START Dataset records

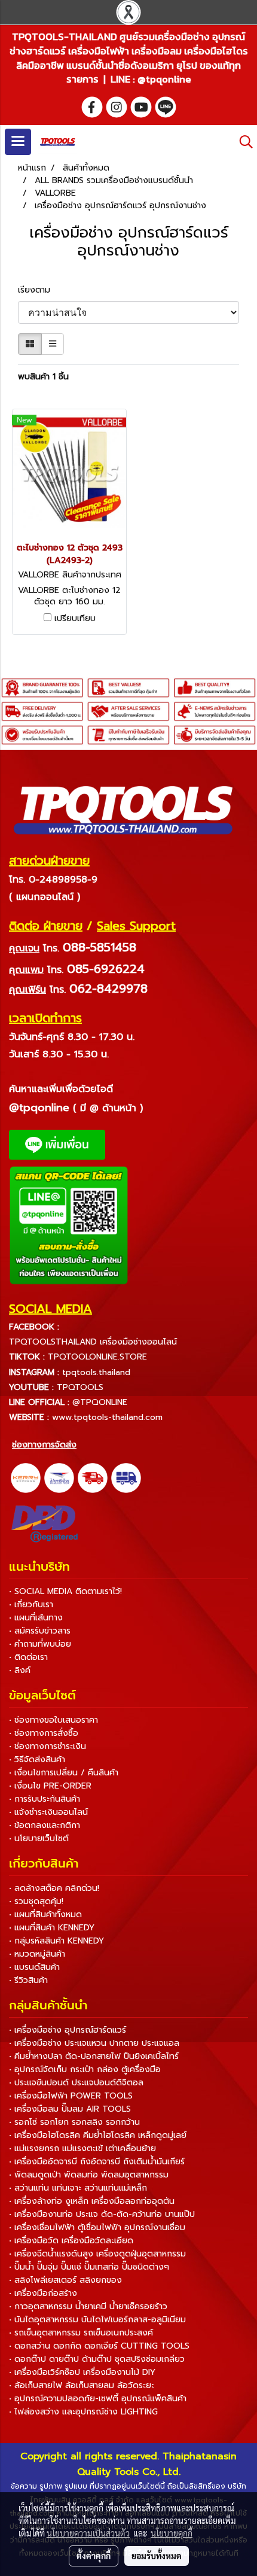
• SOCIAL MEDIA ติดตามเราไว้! (65, 1591)
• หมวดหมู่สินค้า (37, 1954)
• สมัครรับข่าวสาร (40, 1631)
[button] (242, 141)
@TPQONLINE (99, 1402)
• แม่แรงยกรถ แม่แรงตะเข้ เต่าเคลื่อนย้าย (82, 2148)
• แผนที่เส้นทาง (36, 1617)
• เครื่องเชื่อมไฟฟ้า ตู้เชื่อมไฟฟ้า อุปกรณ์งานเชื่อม (97, 2227)
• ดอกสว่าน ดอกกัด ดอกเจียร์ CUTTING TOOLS (99, 2346)
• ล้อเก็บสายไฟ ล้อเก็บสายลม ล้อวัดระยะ (81, 2385)
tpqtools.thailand (96, 1372)
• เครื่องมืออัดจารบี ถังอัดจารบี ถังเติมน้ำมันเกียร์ (97, 2161)
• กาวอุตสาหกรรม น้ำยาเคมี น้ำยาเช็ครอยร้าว (88, 2306)
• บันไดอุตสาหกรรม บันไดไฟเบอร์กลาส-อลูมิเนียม (97, 2319)
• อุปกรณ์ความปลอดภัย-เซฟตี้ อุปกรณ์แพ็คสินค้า (97, 2398)
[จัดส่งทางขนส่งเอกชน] (126, 1478)
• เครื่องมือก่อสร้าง (43, 2293)
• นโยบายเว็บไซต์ (39, 1838)
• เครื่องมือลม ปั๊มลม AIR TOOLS (70, 2109)
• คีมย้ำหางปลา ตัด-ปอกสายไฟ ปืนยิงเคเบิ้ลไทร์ (94, 2056)
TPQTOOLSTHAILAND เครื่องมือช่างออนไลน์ (93, 1342)
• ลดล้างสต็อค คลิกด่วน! (54, 1888)
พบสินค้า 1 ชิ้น (43, 376)
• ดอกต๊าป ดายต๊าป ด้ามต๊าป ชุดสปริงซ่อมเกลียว (97, 2359)
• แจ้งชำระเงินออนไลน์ (48, 1812)
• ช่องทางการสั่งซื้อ (43, 1733)
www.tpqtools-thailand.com (107, 1417)
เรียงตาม (38, 290)
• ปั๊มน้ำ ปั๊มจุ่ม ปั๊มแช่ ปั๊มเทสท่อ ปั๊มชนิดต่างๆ (89, 2267)
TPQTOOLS (80, 1387)
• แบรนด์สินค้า (34, 1967)
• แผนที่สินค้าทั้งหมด (45, 1914)
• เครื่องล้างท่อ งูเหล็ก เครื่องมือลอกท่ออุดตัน (92, 2201)
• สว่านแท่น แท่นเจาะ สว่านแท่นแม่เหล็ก (78, 2188)
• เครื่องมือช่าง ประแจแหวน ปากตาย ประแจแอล (94, 2043)
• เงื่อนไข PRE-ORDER (50, 1786)
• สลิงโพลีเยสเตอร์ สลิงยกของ (65, 2280)
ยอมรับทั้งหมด (156, 2555)
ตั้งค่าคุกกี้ (94, 2555)
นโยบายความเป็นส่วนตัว (88, 2533)
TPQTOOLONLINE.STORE (97, 1357)
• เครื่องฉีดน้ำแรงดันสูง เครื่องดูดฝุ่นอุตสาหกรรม (97, 2253)
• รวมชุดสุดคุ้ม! (36, 1901)
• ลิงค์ (19, 1670)
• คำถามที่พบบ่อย (40, 1644)
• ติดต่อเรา (28, 1657)
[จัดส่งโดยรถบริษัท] (92, 1478)
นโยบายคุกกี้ (171, 2533)
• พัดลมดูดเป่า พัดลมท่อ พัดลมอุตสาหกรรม (89, 2175)
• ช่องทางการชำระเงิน (47, 1746)
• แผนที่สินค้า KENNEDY (51, 1927)
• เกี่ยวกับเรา (31, 1604)
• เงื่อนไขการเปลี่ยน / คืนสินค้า (63, 1772)
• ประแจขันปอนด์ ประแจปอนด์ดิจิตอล (76, 2082)
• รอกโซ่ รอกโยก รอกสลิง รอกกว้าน (74, 2122)
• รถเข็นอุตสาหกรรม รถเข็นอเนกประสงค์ (81, 2332)
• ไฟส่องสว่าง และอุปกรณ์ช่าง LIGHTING (83, 2411)
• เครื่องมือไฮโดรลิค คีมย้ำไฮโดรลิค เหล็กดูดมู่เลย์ (97, 2135)
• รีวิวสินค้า (28, 1980)
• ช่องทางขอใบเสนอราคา (53, 1720)
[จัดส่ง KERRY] (25, 1478)
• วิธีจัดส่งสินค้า (37, 1759)
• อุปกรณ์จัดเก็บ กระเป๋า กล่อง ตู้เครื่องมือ (85, 2069)
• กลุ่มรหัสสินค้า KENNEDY (56, 1941)
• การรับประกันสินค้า (44, 1799)
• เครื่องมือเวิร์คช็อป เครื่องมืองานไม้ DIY (82, 2372)
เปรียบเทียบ (75, 619)
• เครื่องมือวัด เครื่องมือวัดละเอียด (71, 2240)
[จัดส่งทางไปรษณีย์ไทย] (59, 1478)
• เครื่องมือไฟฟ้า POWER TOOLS (71, 2096)
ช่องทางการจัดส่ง (44, 1444)
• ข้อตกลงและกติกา (44, 1825)
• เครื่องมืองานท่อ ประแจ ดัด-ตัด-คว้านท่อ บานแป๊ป (102, 2214)
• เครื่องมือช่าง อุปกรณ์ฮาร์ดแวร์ (67, 2030)
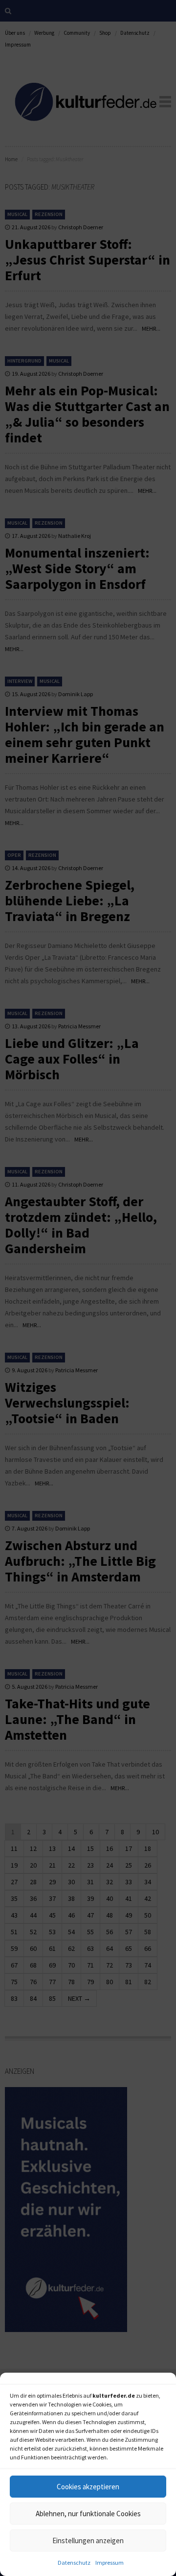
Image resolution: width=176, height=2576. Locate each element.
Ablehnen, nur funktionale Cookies (88, 2513)
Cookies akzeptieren (88, 2486)
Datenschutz (74, 2562)
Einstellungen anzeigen (88, 2540)
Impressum (109, 2562)
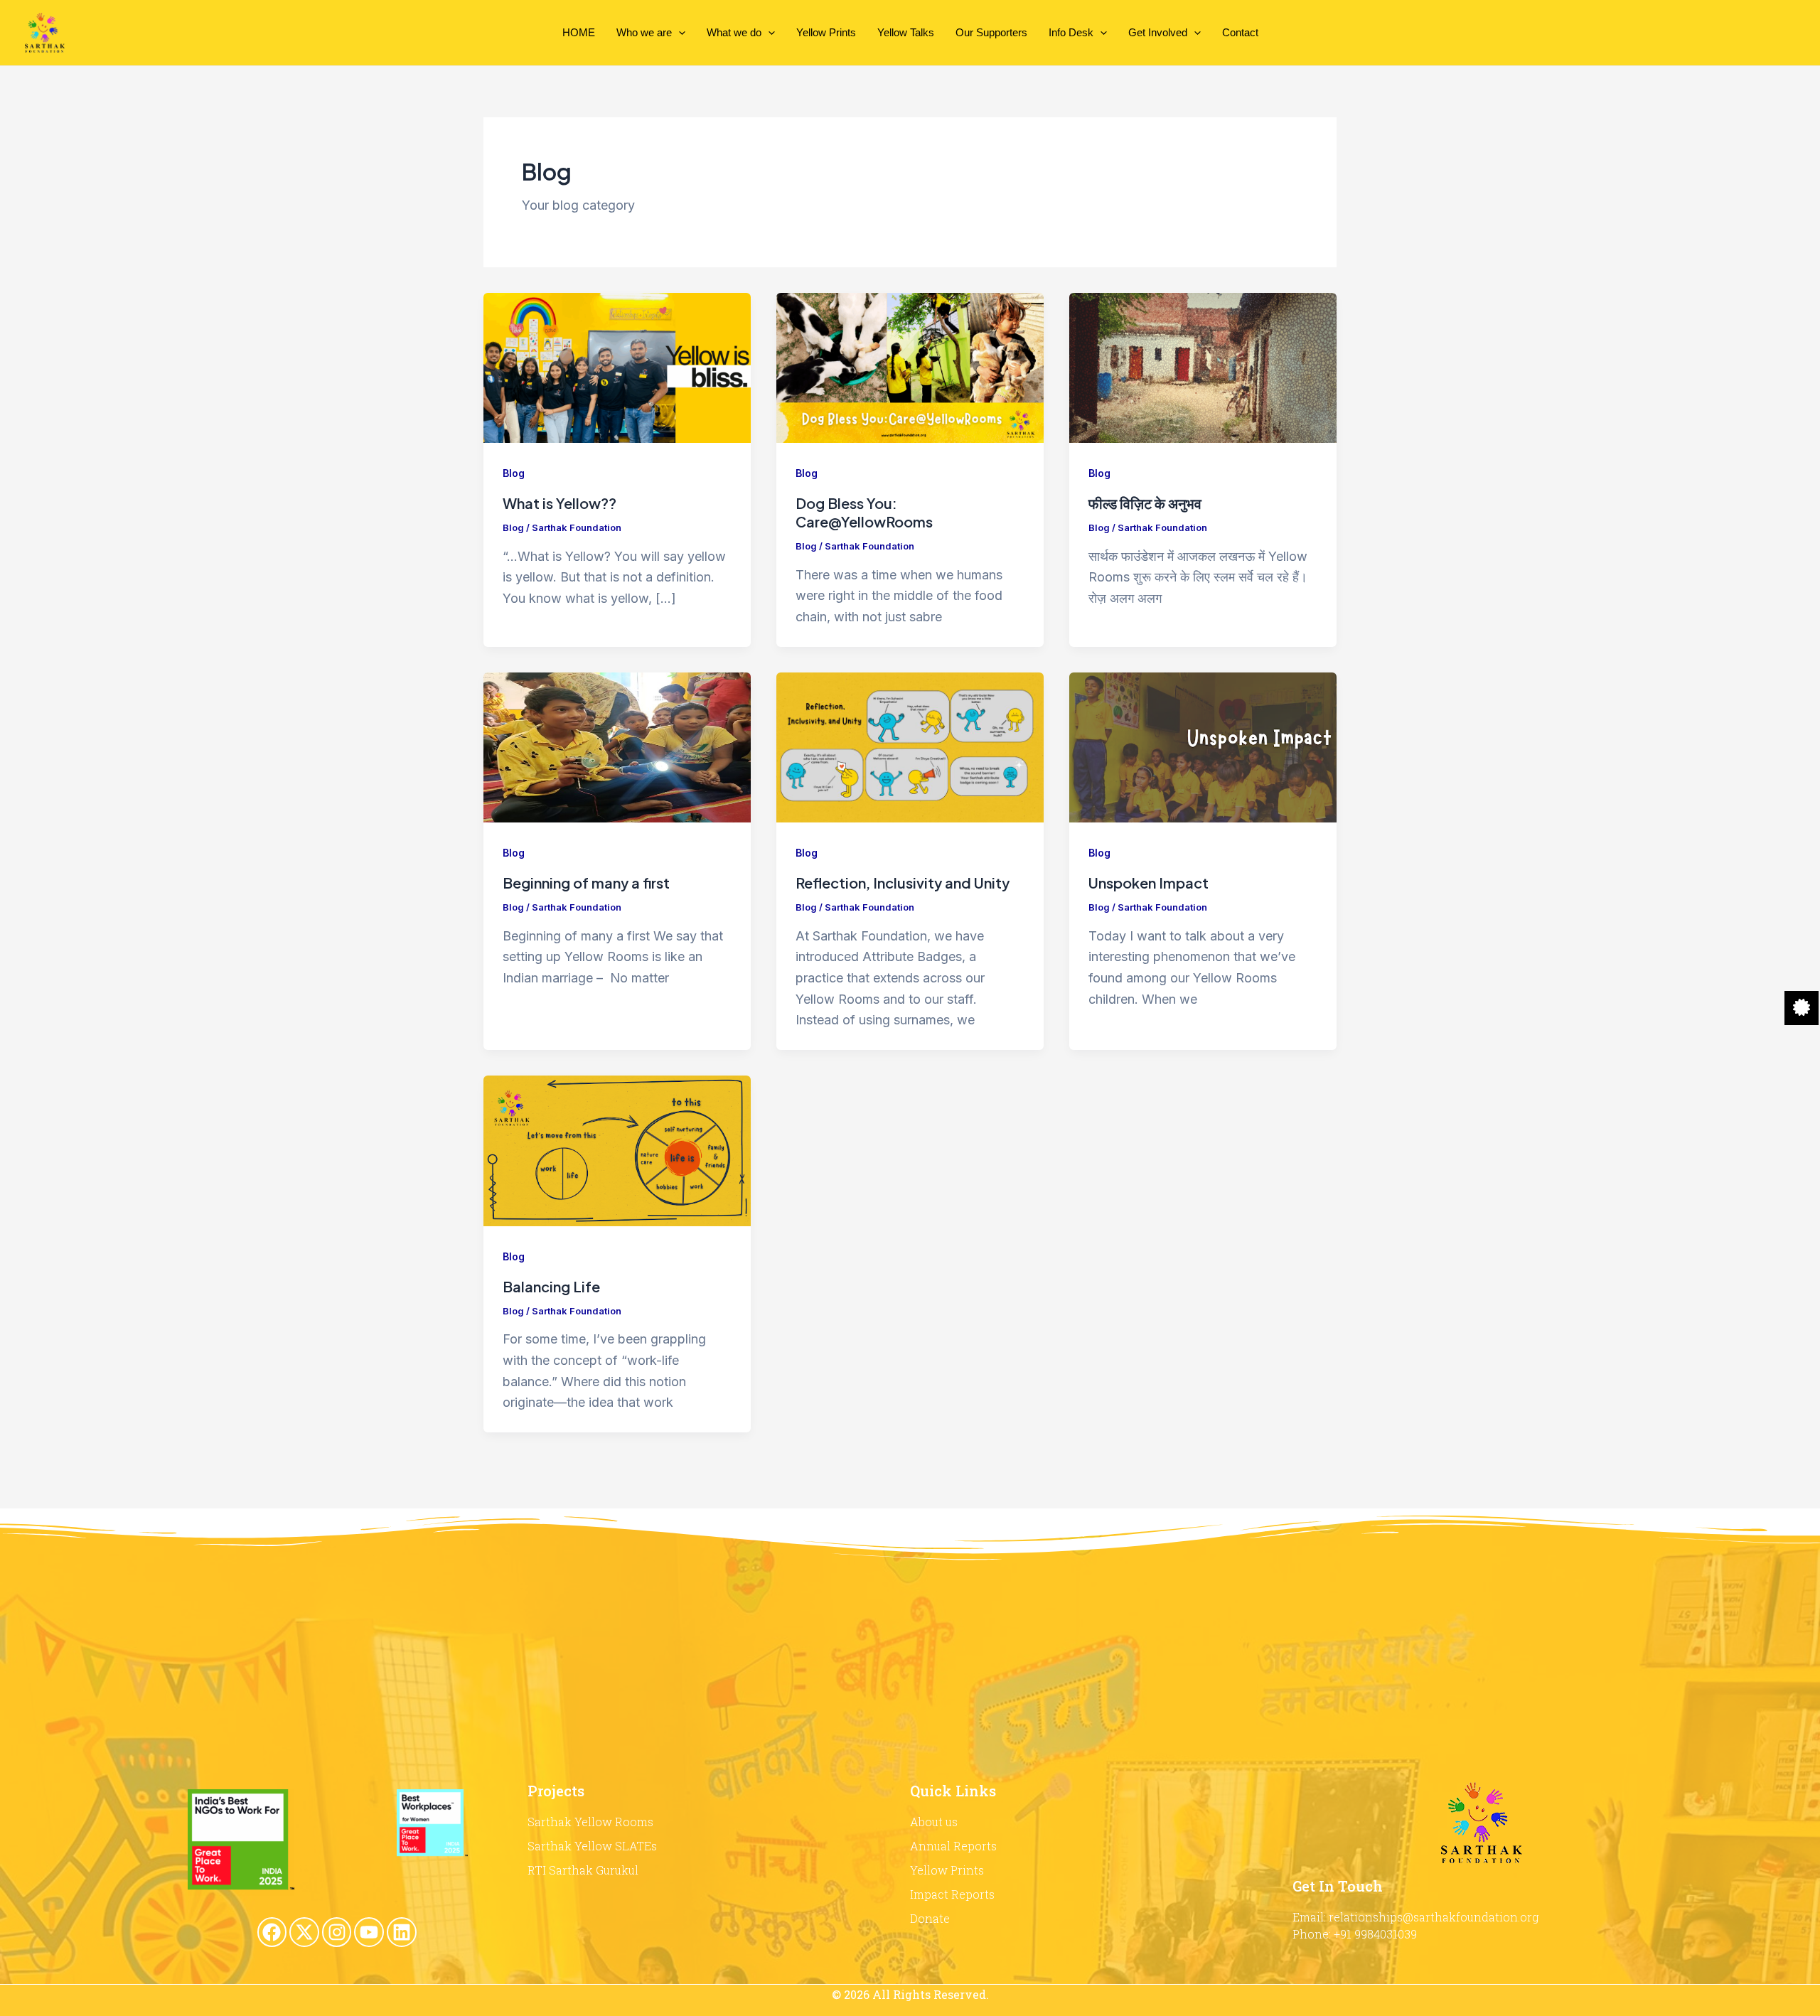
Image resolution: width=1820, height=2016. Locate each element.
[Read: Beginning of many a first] (617, 746)
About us (934, 1821)
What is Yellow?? (559, 503)
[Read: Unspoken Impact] (1203, 746)
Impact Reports (952, 1894)
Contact (1240, 32)
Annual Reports (953, 1845)
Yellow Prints (826, 32)
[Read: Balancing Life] (617, 1149)
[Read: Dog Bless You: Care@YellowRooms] (910, 366)
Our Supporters (991, 32)
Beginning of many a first (586, 882)
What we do (734, 32)
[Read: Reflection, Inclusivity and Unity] (910, 746)
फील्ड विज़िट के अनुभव (1144, 503)
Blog (514, 473)
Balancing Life (551, 1286)
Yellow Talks (905, 32)
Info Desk (1071, 32)
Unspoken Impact (1148, 882)
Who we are (644, 32)
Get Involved (1157, 32)
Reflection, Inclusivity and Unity (903, 882)
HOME (578, 32)
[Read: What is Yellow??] (617, 366)
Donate (930, 1918)
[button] (678, 32)
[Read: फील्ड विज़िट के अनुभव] (1203, 366)
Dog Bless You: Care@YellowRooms (864, 512)
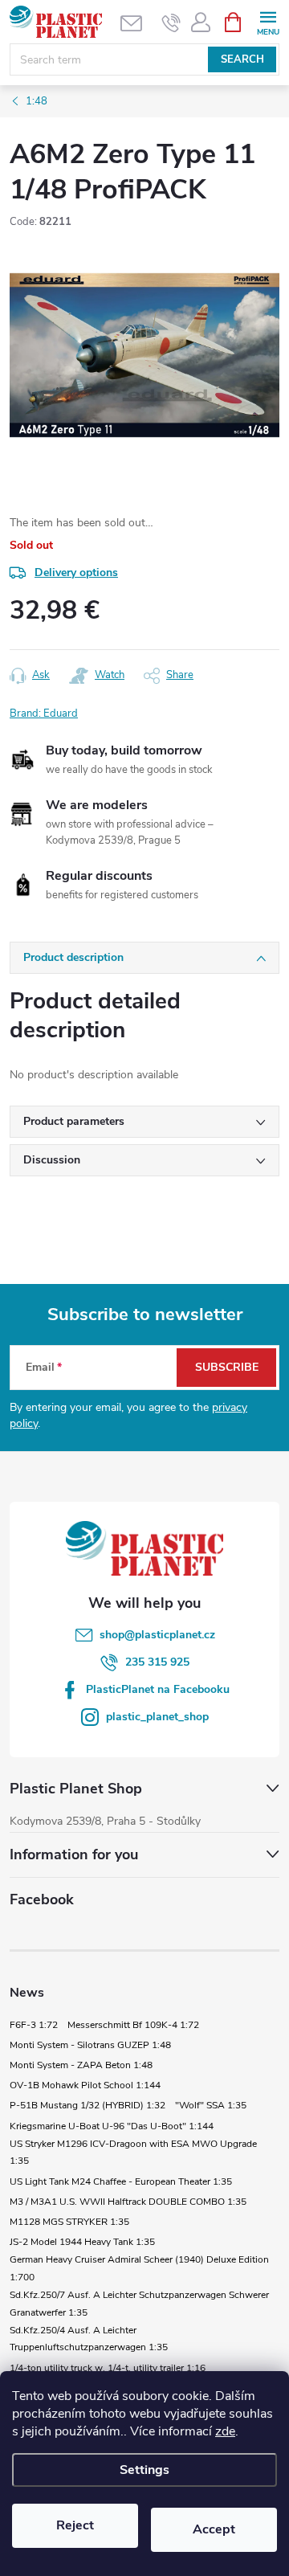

END Dataset records

_What is needed:_ Output the lines above in full and exactly as given, omitting any pictures.

_Response to this task:_
• SOCIAL MEDIA ติดตามเราไว้! (65, 1591)
• หมวดหมู่สินค้า (37, 1954)
• สมัครรับข่าวสาร (40, 1631)
[button] (242, 141)
@TPQONLINE (99, 1402)
• แม่แรงยกรถ แม่แรงตะเข้ เต่าเคลื่อนย้าย (82, 2148)
• แผนที่เส้นทาง (36, 1617)
• เครื่องเชื่อมไฟฟ้า ตู้เชื่อมไฟฟ้า อุปกรณ์งานเชื่อม (97, 2227)
• ดอกสว่าน ดอกกัด ดอกเจียร์ CUTTING TOOLS (99, 2346)
• ล้อเก็บสายไฟ ล้อเก็บสายลม ล้อวัดระยะ (81, 2385)
tpqtools.thailand (96, 1372)
• เครื่องมืออัดจารบี ถังอัดจารบี ถังเติมน้ำมันเกียร์ (97, 2161)
• กาวอุตสาหกรรม น้ำยาเคมี น้ำยาเช็ครอยร้าว (88, 2306)
• บันไดอุตสาหกรรม บันไดไฟเบอร์กลาส-อลูมิเนียม (97, 2319)
• อุปกรณ์ความปลอดภัย-เซฟตี้ อุปกรณ์แพ็คสินค้า (97, 2398)
[จัดส่งทางขนส่งเอกชน] (126, 1478)
• เครื่องมือก่อสร้าง (43, 2293)
• นโยบายเว็บไซต์ (39, 1838)
• เครื่องมือลม ปั๊มลม AIR TOOLS (70, 2109)
• คีมย้ำหางปลา ตัด-ปอกสายไฟ ปืนยิงเคเบิ้ลไทร์ (94, 2056)
TPQTOOLSTHAILAND เครื่องมือช่างออนไลน์ (93, 1342)
• ลดล้างสต็อค คลิกด่วน! (54, 1888)
พบสินค้า 1 ชิ้น (43, 376)
• ดอกต๊าป ดายต๊าป ด้ามต๊าป ชุดสปริงซ่อมเกลียว (97, 2359)
• แจ้งชำระเงินออนไลน์ (48, 1812)
• ช่องทางการสั่งซื้อ (43, 1733)
www.tpqtools-thailand.com (107, 1417)
เรียงตาม (38, 290)
• ปั๊มน้ำ ปั๊มจุ่ม ปั๊มแช่ ปั๊มเทสท่อ ปั๊มชนิดต่างๆ (89, 2267)
TPQTOOLS (80, 1387)
• แบรนด์สินค้า (34, 1967)
• แผนที่สินค้าทั้งหมด (45, 1914)
• เครื่องล้างท่อ งูเหล็ก เครื่องมือลอกท่ออุดตัน (92, 2201)
• สว่านแท่น แท่นเจาะ สว่านแท่นแม่เหล็ก (78, 2188)
• เครื่องมือช่าง ประแจแหวน ปากตาย ประแจแอล (94, 2043)
• เงื่อนไข PRE-ORDER (50, 1786)
• สลิงโพลีเยสเตอร์ สลิงยกของ (65, 2280)
ยอมรับทั้งหมด (156, 2555)
ตั้งค่าคุกกี้ (94, 2555)
นโยบายความเป็นส่วนตัว (88, 2533)
TPQTOOLONLINE.STORE (97, 1357)
• เครื่องฉีดน้ำแรงดันสูง เครื่องดูดฝุ่นอุตสาหกรรม (97, 2253)
• รวมชุดสุดคุ้ม! (36, 1901)
• ลิงค์ (19, 1670)
• คำถามที่พบบ่อย (40, 1644)
• ติดต่อเรา (28, 1657)
[จัดส่งโดยรถบริษัท] (92, 1478)
นโยบายคุกกี้ (171, 2533)
• พัดลมดูดเป่า พัดลมท่อ พัดลมอุตสาหกรรม (89, 2175)
• ช่องทางการชำระเงิน (47, 1746)
• แผนที่สินค้า KENNEDY (51, 1927)
• เกี่ยวกับเรา (31, 1604)
• เงื่อนไขการเปลี่ยน / คืนสินค้า (63, 1772)
• ประแจขันปอนด์ ประแจปอนด์ดิจิตอล (76, 2082)
• รอกโซ่ รอกโยก รอกสลิง รอกกว้าน (74, 2122)
• รถเข็นอุตสาหกรรม รถเข็นอเนกประสงค์ (81, 2332)
• ไฟส่องสว่าง และอุปกรณ์ช่าง LIGHTING (83, 2411)
• เครื่องมือไฮโดรลิค คีมย้ำไฮโดรลิค เหล็กดูดมู่เลย์ (97, 2135)
• รีวิวสินค้า (28, 1980)
• ช่องทางขอใบเสนอราคา (53, 1720)
[จัดส่ง KERRY] (25, 1478)
• วิธีจัดส่งสินค้า (37, 1759)
• อุปกรณ์จัดเก็บ กระเป๋า กล่อง ตู้เครื่องมือ (85, 2069)
• กลุ่มรหัสสินค้า KENNEDY (56, 1941)
• การรับประกันสินค้า (44, 1799)
• เครื่องมือเวิร์คช็อป เครื่องมืองานไม้ DIY (82, 2372)
เปรียบเทียบ (75, 619)
• เครื่องมือวัด เครื่องมือวัดละเอียด (71, 2240)
[จัดส่งทางไปรษณีย์ไทย] (59, 1478)
• เครื่องมือไฟฟ้า POWER TOOLS (71, 2096)
ช่องทางการจัดส่ง (44, 1444)
• ข้อตกลงและกติกา (44, 1825)
• เครื่องมืองานท่อ ประแจ ดัด-ตัด-คว้านท่อ บานแป๊ป (102, 2214)
• เครื่องมือช่าง อุปกรณ์ฮาร์ดแวร์ (67, 2030)
Image resolution: width=176, height=2576. Locate each element.
Ablehnen, nur funktionale Cookies (88, 2513)
Cookies akzeptieren (88, 2486)
Datenschutz (74, 2562)
Einstellungen anzeigen (88, 2540)
Impressum (109, 2562)
Image resolution: width=1820, height=2016. Locate each element.
[Read: Beginning of many a first] (617, 746)
About us (934, 1821)
What is Yellow?? (559, 503)
[Read: Unspoken Impact] (1203, 746)
Impact Reports (952, 1894)
Contact (1240, 32)
Annual Reports (953, 1845)
Yellow Prints (826, 32)
[Read: Balancing Life] (617, 1149)
[Read: Dog Bless You: Care@YellowRooms] (910, 366)
Our Supporters (991, 32)
Beginning of many a first (586, 882)
What we do (734, 32)
[Read: Reflection, Inclusivity and Unity] (910, 746)
फील्ड विज़िट के अनुभव (1144, 503)
Blog (514, 473)
Balancing Life (551, 1286)
Yellow Talks (905, 32)
Info Desk (1071, 32)
Unspoken Impact (1148, 882)
Who we are (644, 32)
Get Involved (1157, 32)
Reflection, Inclusivity and Unity (903, 882)
HOME (578, 32)
[Read: What is Yellow??] (617, 366)
Donate (930, 1918)
[button] (678, 32)
[Read: फील्ड विज़िट के अनुभव] (1203, 366)
Dog Bless You: Care@YellowRooms (864, 512)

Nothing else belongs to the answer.